Vistra absorbed the high costs, which he said would have been $300 to $350 per customer, because it operates in the competitive generation market. That means it can’t simply pass along increases.
But Vistra is getting help from the state: It expects to get $500 million from the securitization program, which will help pay down debt from last year.
“That’s a huge shot in the arm,” Morgan said at an investor conference in September.
Vistra invested about $50 million in winterization efforts last year and plans to spend $30 million more in 2022. It put up wind breaks around plants, installed heat tracing lines along pipes and strengthened insulation. It adjusted coal handling because those supplies froze last year.

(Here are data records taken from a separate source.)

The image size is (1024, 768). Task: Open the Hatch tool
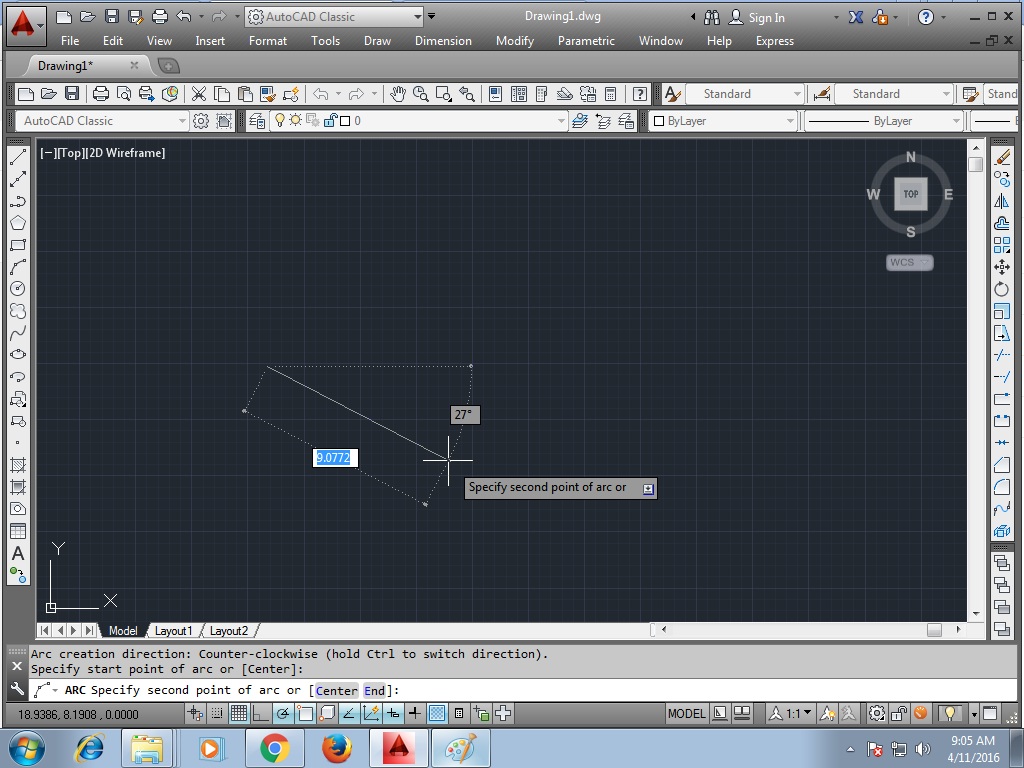(17, 467)
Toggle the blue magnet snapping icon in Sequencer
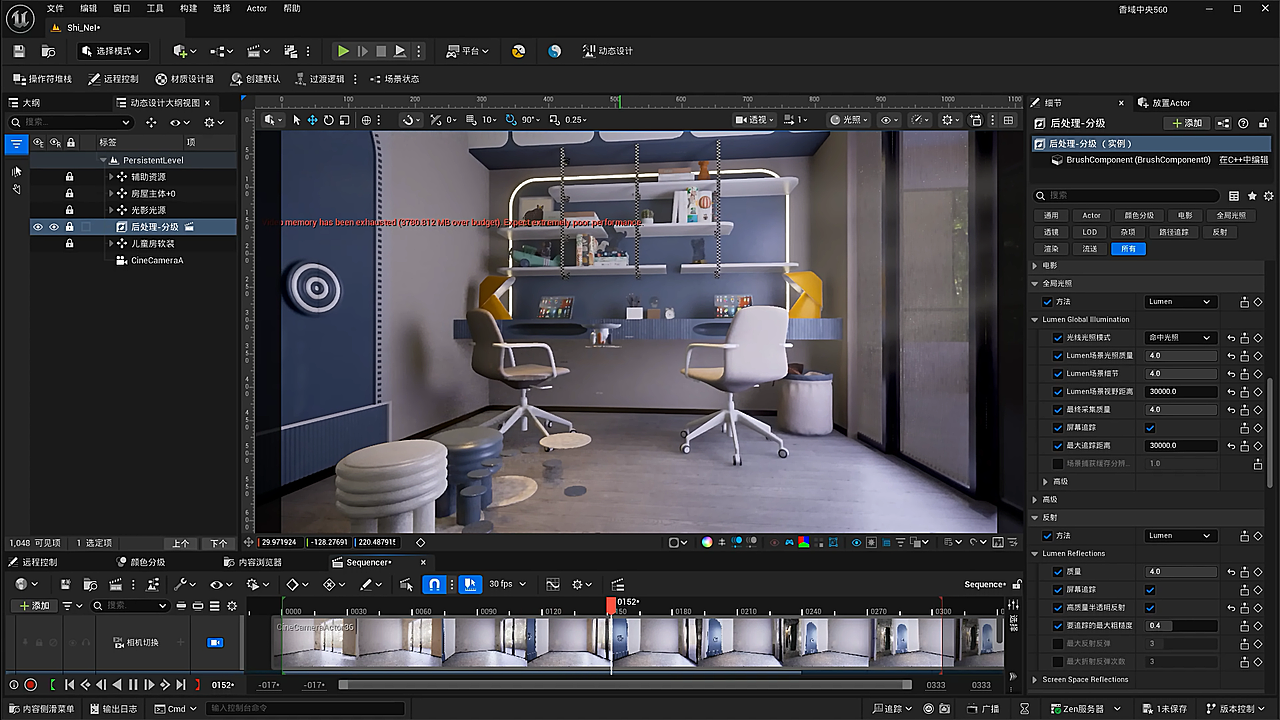Image resolution: width=1280 pixels, height=720 pixels. coord(434,584)
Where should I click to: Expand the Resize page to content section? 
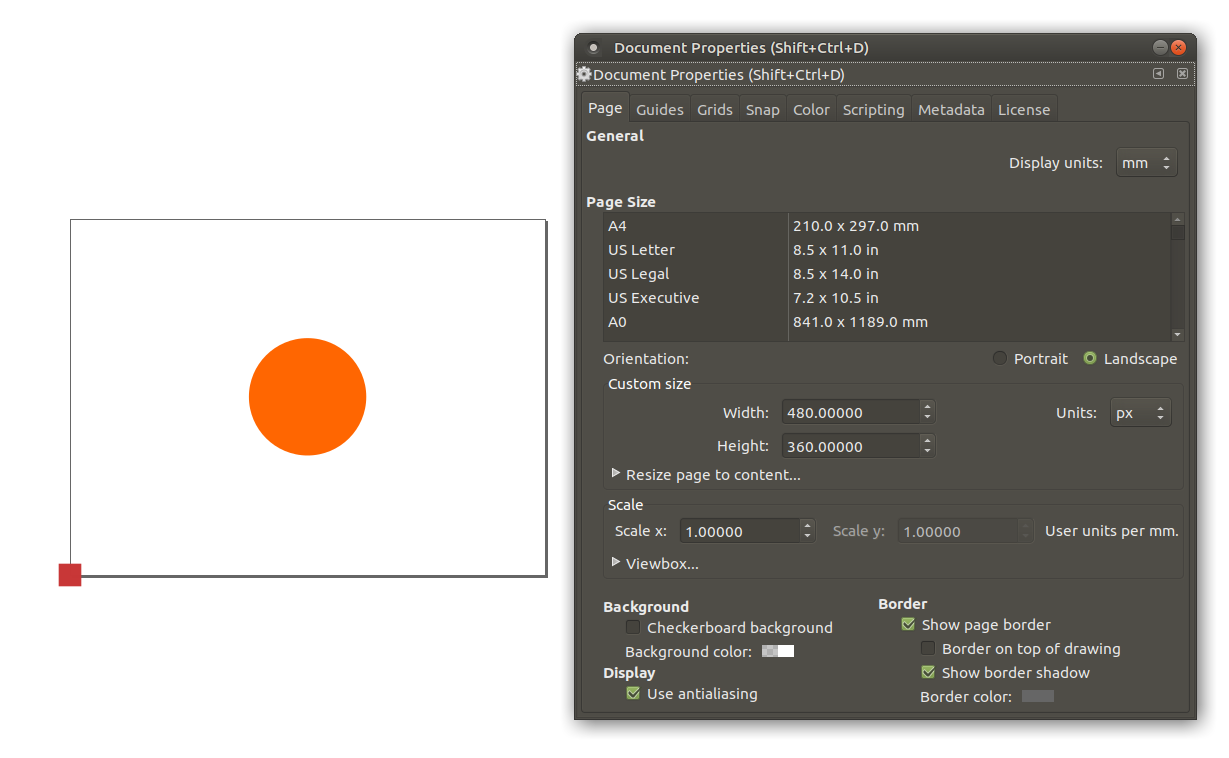(x=616, y=473)
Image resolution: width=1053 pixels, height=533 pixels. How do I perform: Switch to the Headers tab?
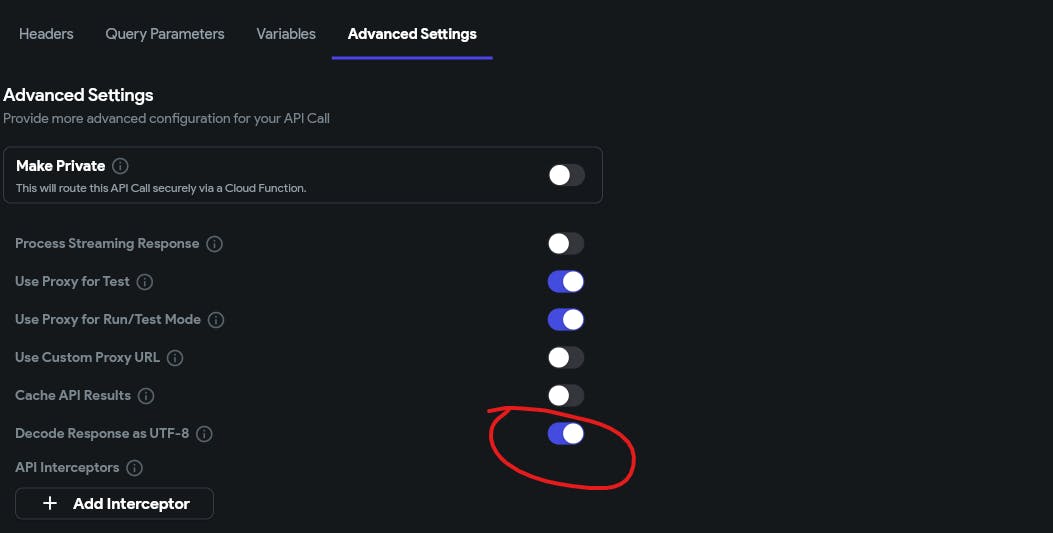pos(46,34)
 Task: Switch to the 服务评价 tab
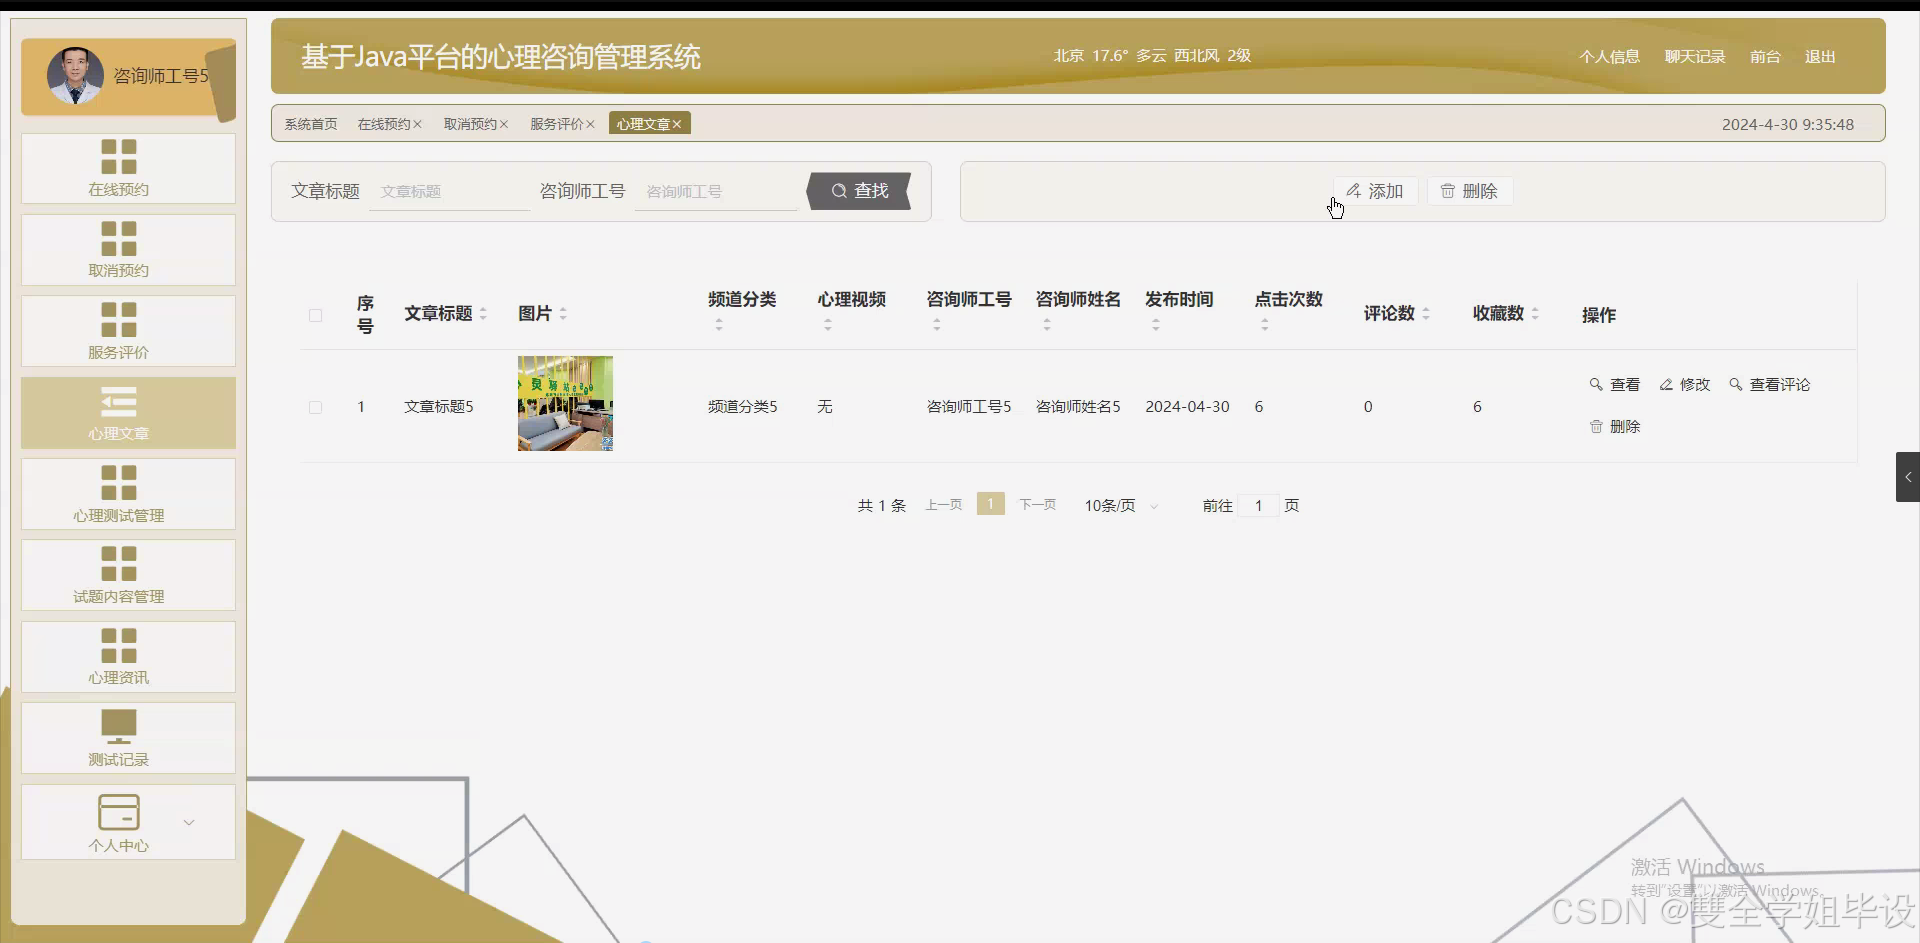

Vistra also restored and improved dual-fuel capability and storage at six of its 14 gas plants. They could run on diesel fuel for about a week if necessary.
We’re “making sure that we’re completely weatherized as a company,” Morgan said.
Energy Transfer said that it had ample time to prepare for the storm, and that its Texas pipelines, processing plants and compressor stations “performed extremely well.”
Natural gas sales in the first quarter of 2021 topped $5.1 billion, almost nine times higher than the same quarter the year before. That drove a profit of $2.4 billion from the storm, after including about $100 million in weather-related expenses, executives said in May.
Energy Transfer has long been winterizing its equipment and said it spent $1.5 billion on maintenance over the past three years with about half of that in Texas. Since 2014, it’s been developing a dry gas fuel system in West Texas to power compressors while preventing freezing.
The company tapped its massive natural gas storage in Texas, and also bought or transported natural gas from out of state. In a quarterly filing, Energy Transfer said its storage margin increased by $1.5 billion as a result of gas withdrawals during the storm.
The company’s transportation service and, more important, its storage capacity, have been undervalued for years, co-CEO Marshall (Mackie) McCrea told analysts in May. The storm changed that, and the impact went beyond lifting the stock price.
“We have some existing customers that have asked to double their storage capacity,” McCrea said in May. “They’re asking for more withdrawal capability.”
In mid-February last year, 156 billion cubic feet of natural gas was withdrawn from storage in the south-central region that includes Texas, the U.S. Energy Information Administration reported. That was a record high for the area.
An industry leader asked the company to show the media how it changed its infrastructure in the Permian after the storm. But Energy Transfer doesn’t have a before-and-after story.
“We’re not doing something differently now because our system held up well,” said spokeswoman Vicki Granado.
Atmos Energy borrowed $2.2 billion last March to cover the costs of natural gas during the storm, and the financial impact was most visible on its cash flow. In previous fiscal years, operations threw off about $1 billion annually, but cash flow was a negative $1 billion for the year ended in September.
Atmos will use $2 billion in securitization from a state financing authority to pay off its short-term borrowing from last year. Customers will gradually pay down the expense, and their bills are already rising.
Atmos’ average monthly bill for residential customers jumped to $58 in 2021, up from $48 the year before, according to a company investor presentation in November. The same slide projects the average bill climbing to $75 by 2026, and some analysts warned about customers struggling with higher bills.
But J.P. Morgan analysts were bullish, saying the securitization funds would arrive within 180 days of final regulatory approval. That’s “a positive catalyst,” they wrote this month, as Atmos “returns to business-as-usual operations.”